The Arup team realized that they needed a way to both quickly explore the best structural options for the project and to increase documentation efficiency. A computational design tool was the ideal solution. They chose to work with Autodesk Revit software, their core documentation application, and Dynamo software. Autodesk Revit with Dynamo powered the project forward, letting the team advance the concept twice as quickly as compared to traditional methods. And now it’s transforming the way that Arup delivers other projects.
“We used Dynamo to rationalize and apply a logic to a complex structure. The powerful part of Dynamo is how it let us develop and improve on concepts quickly. Because of the pace it brought to our workflow, we did 12 iterations instead of 3 or 4.”
— XAVIER NUTTALL Structural Engineer, Arup
12 concepts in 12 weeks
With only 12 weeks for the documentation of the concept design, Arup needed to get started right away with Dynamo—there was no time for a steep learning curve. The documentation lead on the project had little scripting experience in Dynamo, but she was able to quickly create master scripts thanks to the intuitive nature of the process. These scripts let the engineers explore and document multiple structural options that suited the ever-evolving architectural forms. The scripts automated much of the tedious work behind efficiently modeling and documenting the geometrically complex stadium.

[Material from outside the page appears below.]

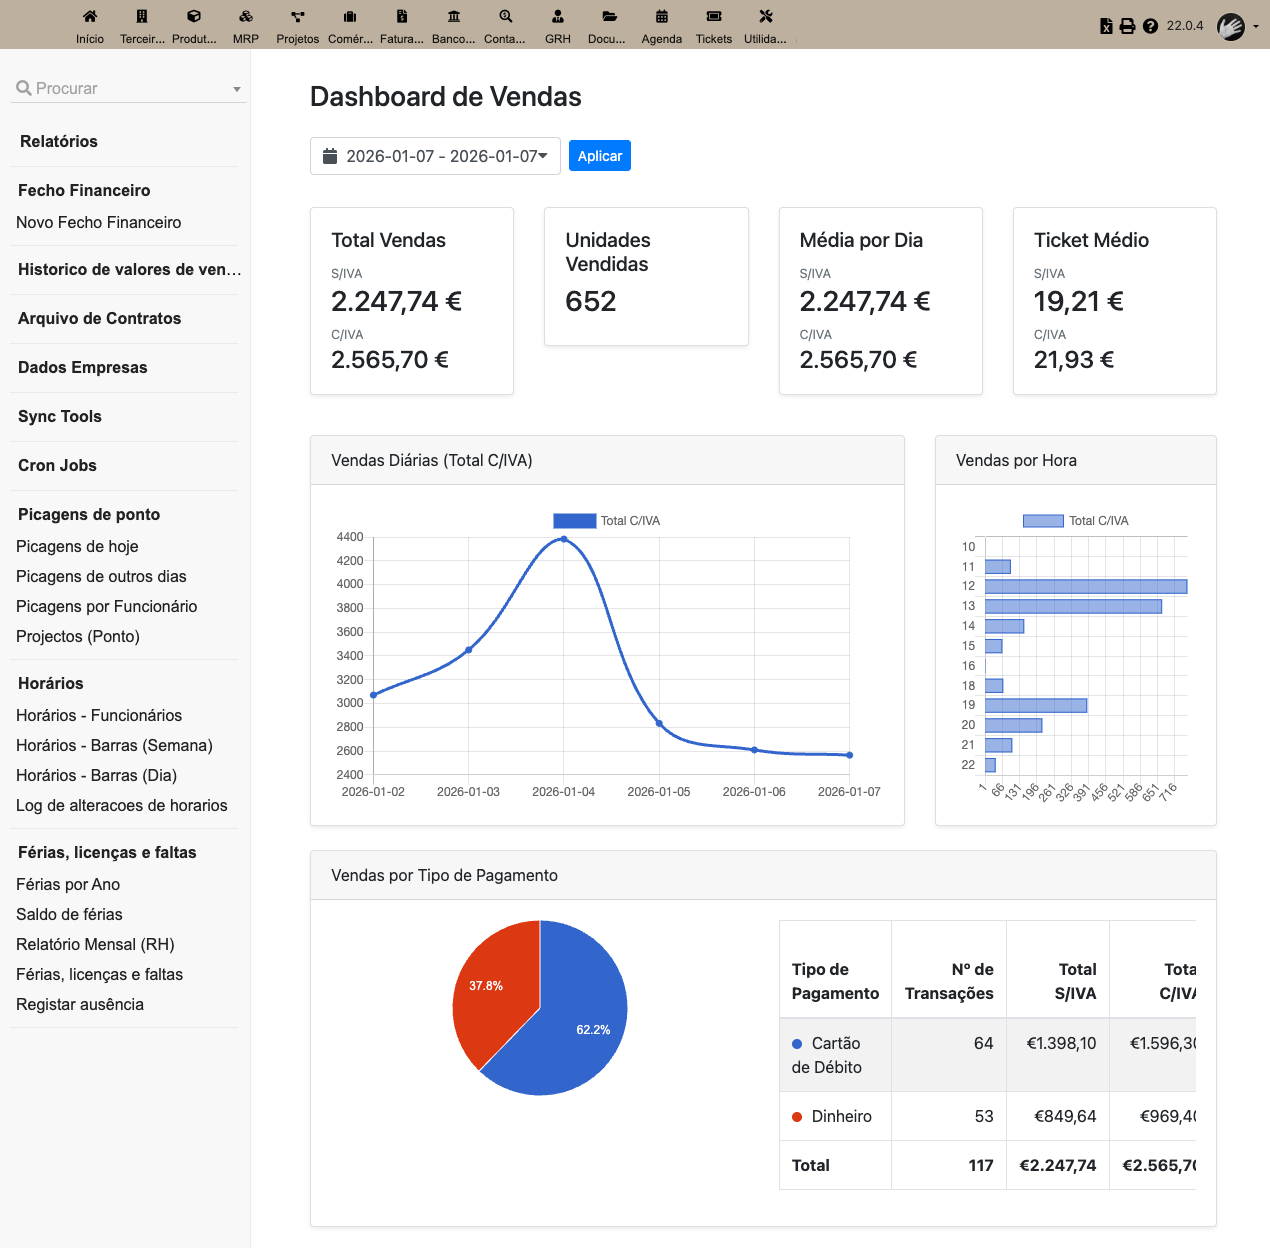The image size is (1270, 1248).
Task: Open the Bancos module icon
Action: pyautogui.click(x=454, y=17)
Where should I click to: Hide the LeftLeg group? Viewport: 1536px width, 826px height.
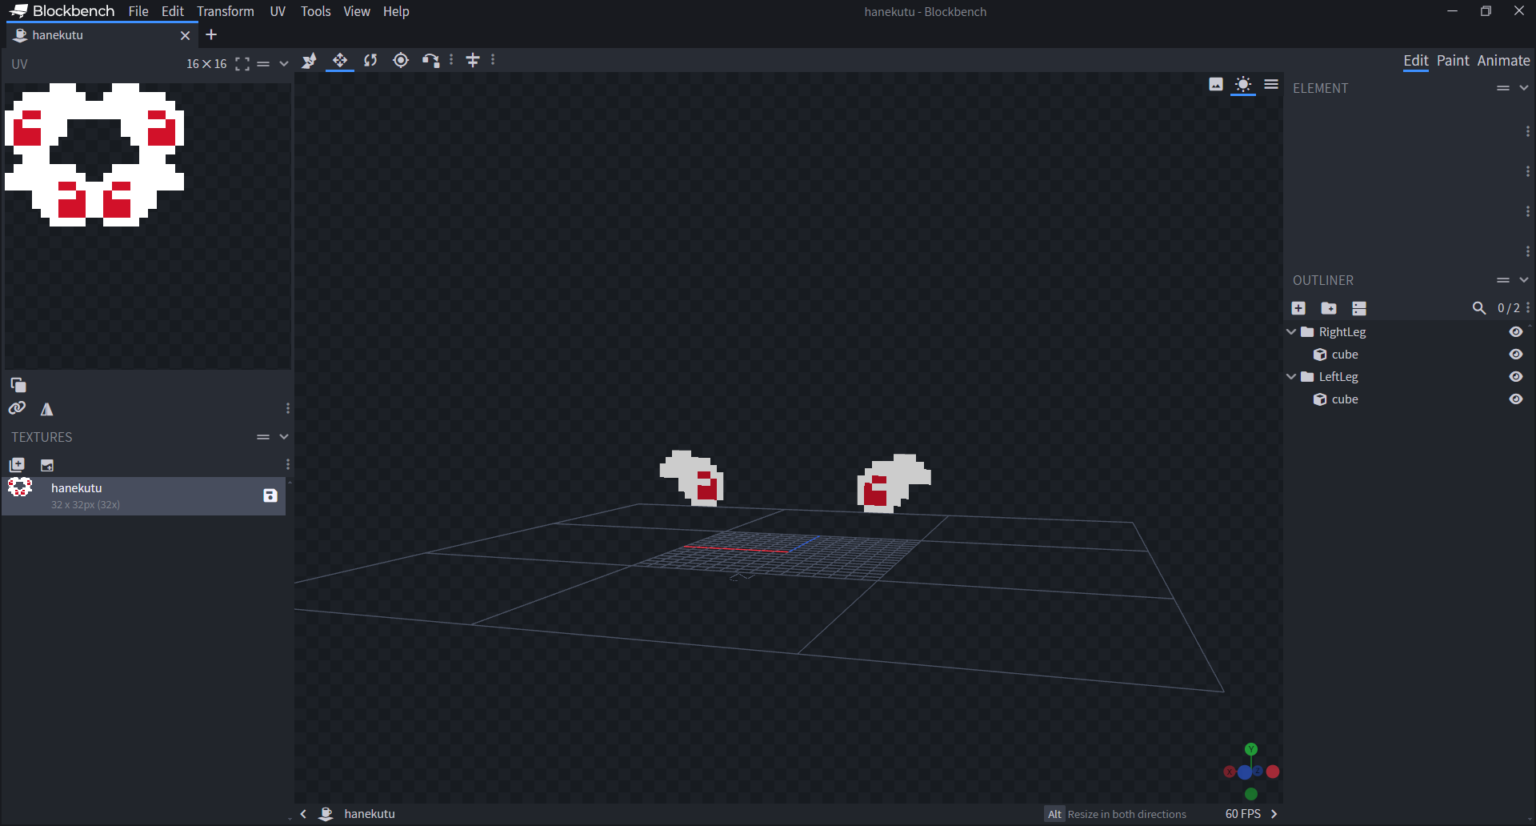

During the early stages of concept design, Dynamo let the Arup and Populous teams quickly and efficiently collaborate, resulting in an iconic, well-coordinated, and optimized stadium design. This was particularly advantageous in helping to de-risk the complexity of the design while also informing costing and feasibility.
Interoperability between Dynamo software, Revit software, and Arup’s preferred structural analysis tool helped the team to rapidly create design iterations. They shared their ideas with the architects and collaborated in a 3D Revit environment to enhance the overall design. In all, the team developed 12 concepts, each of which advanced and improved on the preceding one. Absent Dynamo, the team estimates that they would have only had time to develop and document 4 structural concepts. Dynamo automated many of the tedious tasks in the documentation process, saving more than 5 weeks on documentation, which allowed the team to devote more effort than expected to coordinating and optimizing their designs.

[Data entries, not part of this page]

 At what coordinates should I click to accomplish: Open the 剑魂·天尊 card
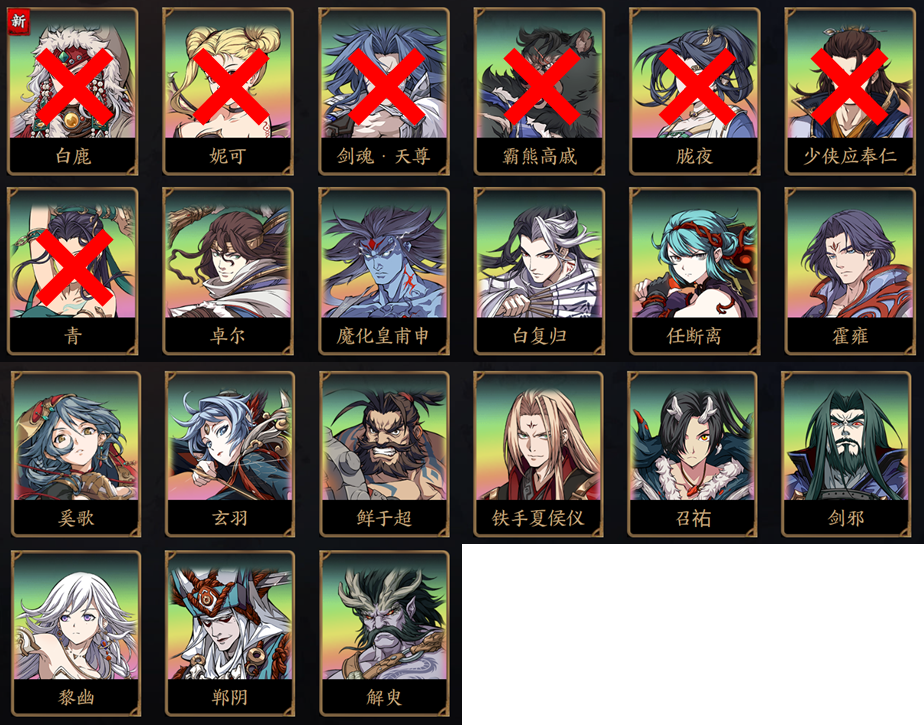coord(384,91)
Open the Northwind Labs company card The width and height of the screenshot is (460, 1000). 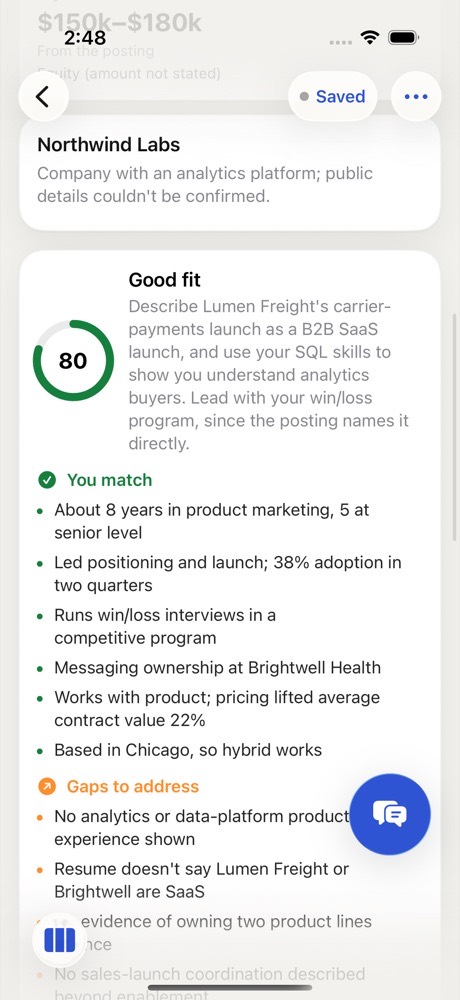point(230,172)
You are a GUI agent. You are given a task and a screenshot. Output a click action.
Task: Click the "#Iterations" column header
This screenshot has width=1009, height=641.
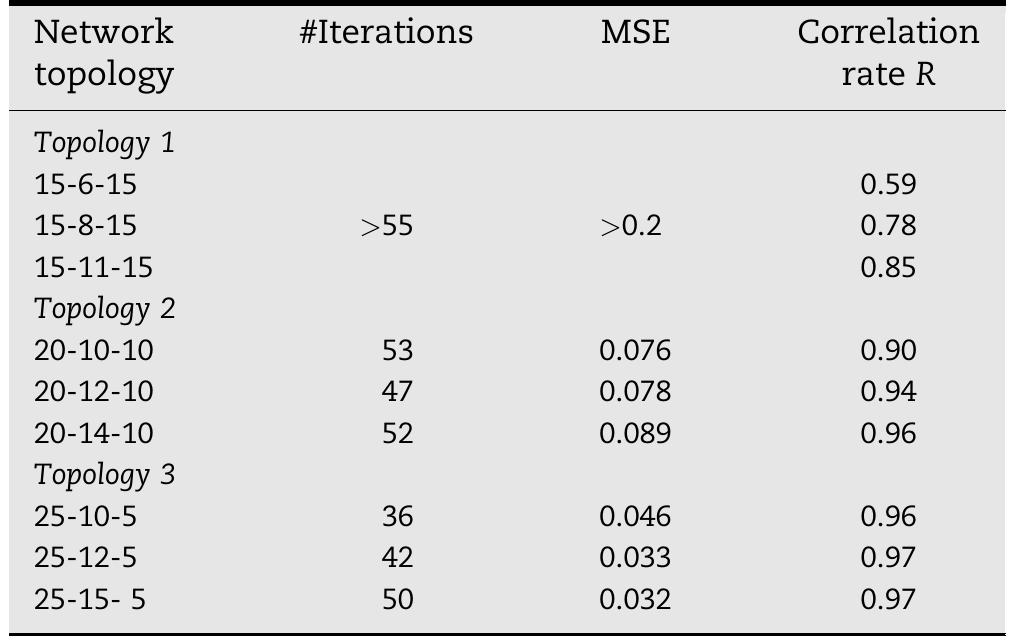click(x=385, y=33)
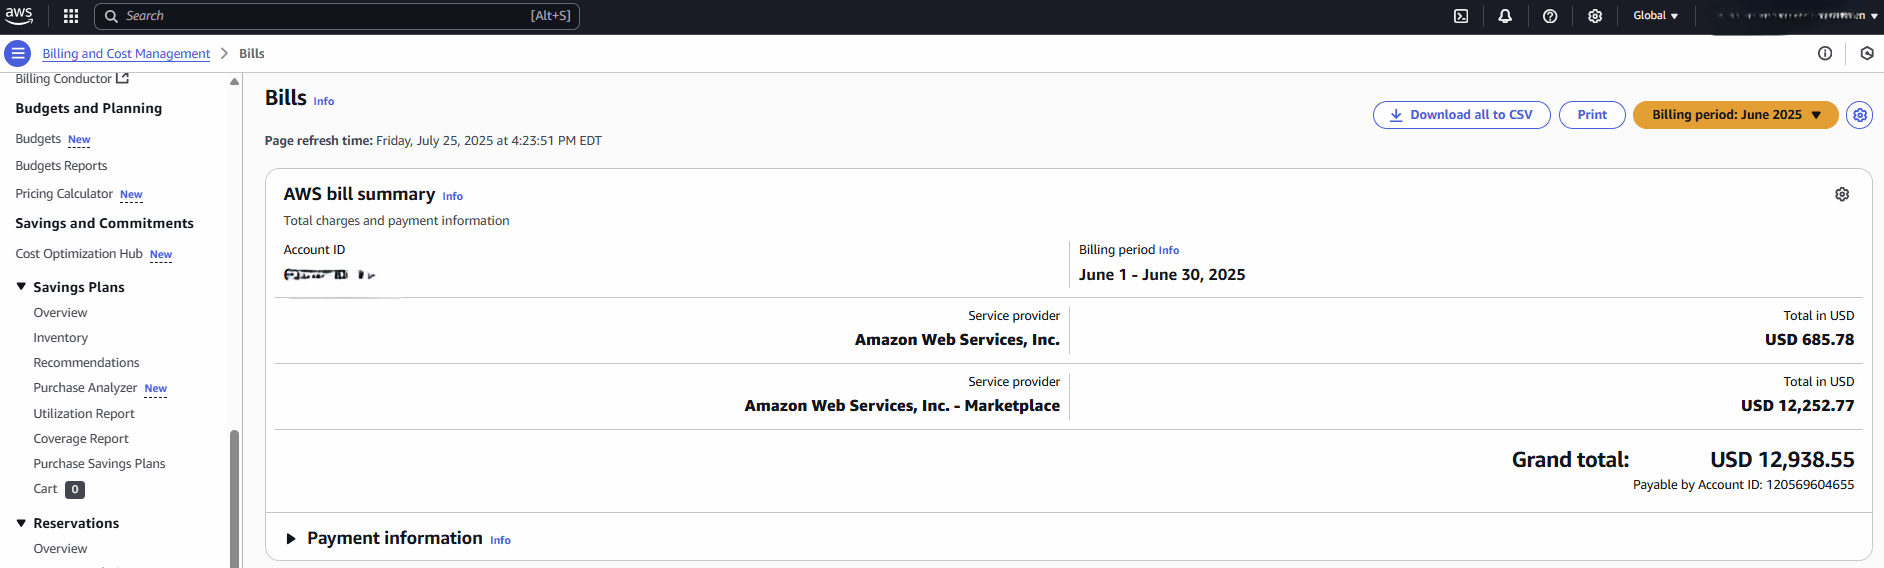This screenshot has height=568, width=1884.
Task: Select Budgets Reports in the sidebar
Action: coord(61,166)
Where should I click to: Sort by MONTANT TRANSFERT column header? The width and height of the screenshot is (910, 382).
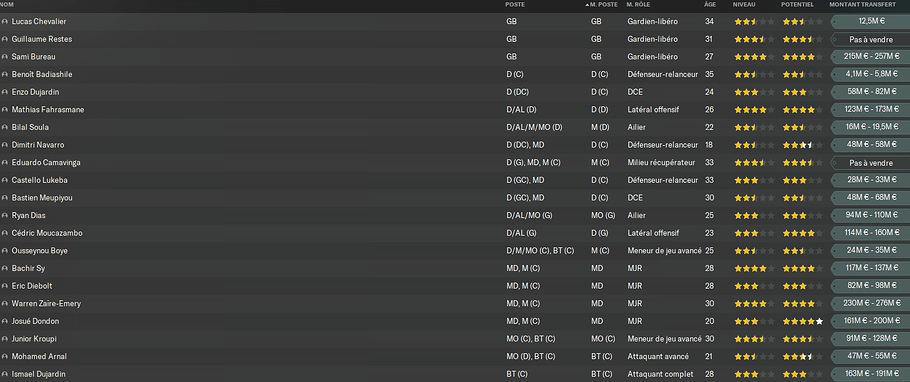(x=862, y=5)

More design, fewer boring tasks
Success on the stadium project inspired Arup to apply the conceptual design and automation ability of Dynamo to more projects. The firm began teaching its documentation specialists throughout Australia how to create their own scripts. Arup also started a script library to share timesaving scripts, allowing the Arup documentation team to spend less time on tedious tasks, and more time on design optimization for their everyday projects.

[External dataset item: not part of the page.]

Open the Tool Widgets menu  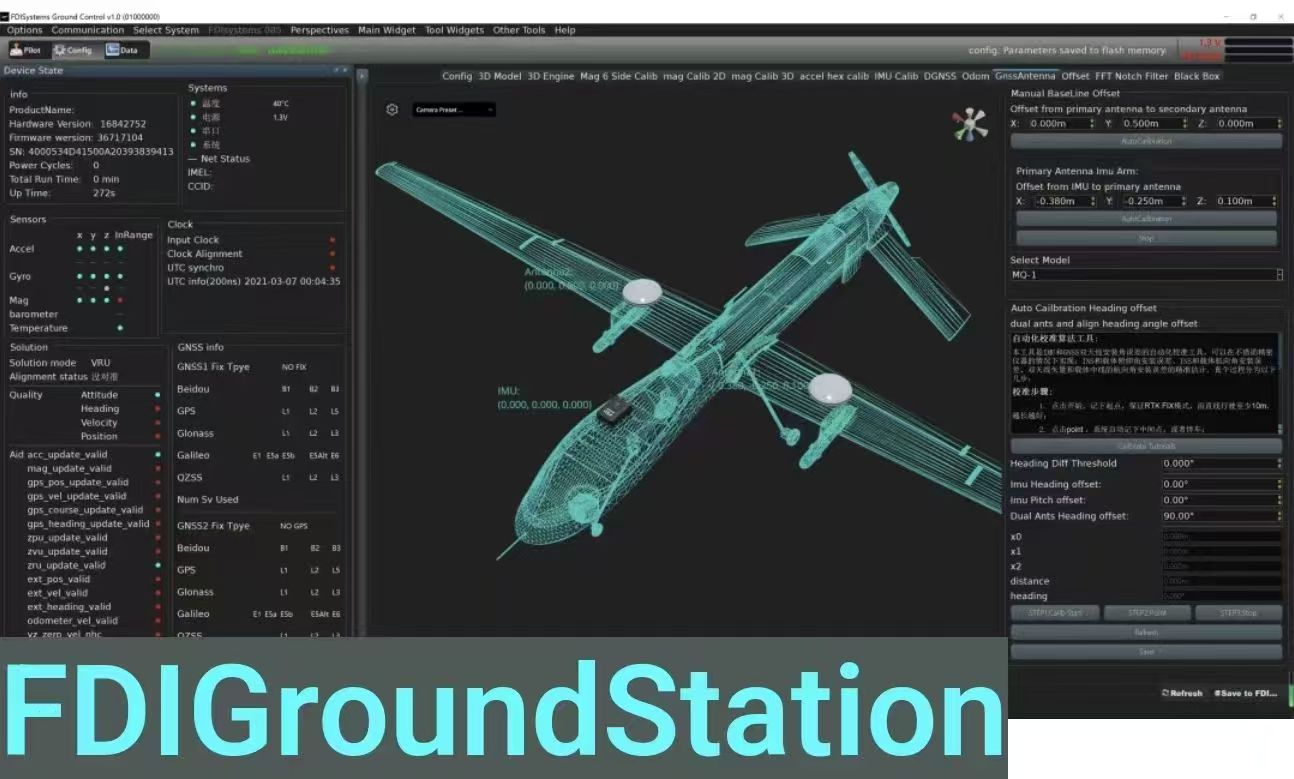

“Tedious documentation tasks that would have taken 4 hours only took 10 minutes using Dynamo. The savings we realized gave us more time to finesse better design solutions.”
— SHAWNEE FINLAYSON, Structural Technician, Arup
Founded in 1946, Arup is one of world’s largest engineering firms, with as many as 10,000 projects in progress at any time. The firm came to Australia in 1963 to work on the landmark Sydney Opera House. Today, Arup operates 7 offices in Australia. Recent projects include the new Perth Stadium, Adelaide Oval Redevelopment, Barangaroo, and 8 Chifley, which is one of Australia’s greenest buildings.
Populous designs places where people love to be together, like Yankee Stadium and the London Olympic Stadium. A global architecture firm, Populous has designed more than 2,000 projects worth $40 billion across emerging and established markets. The firm has 17 offices on 4 continents.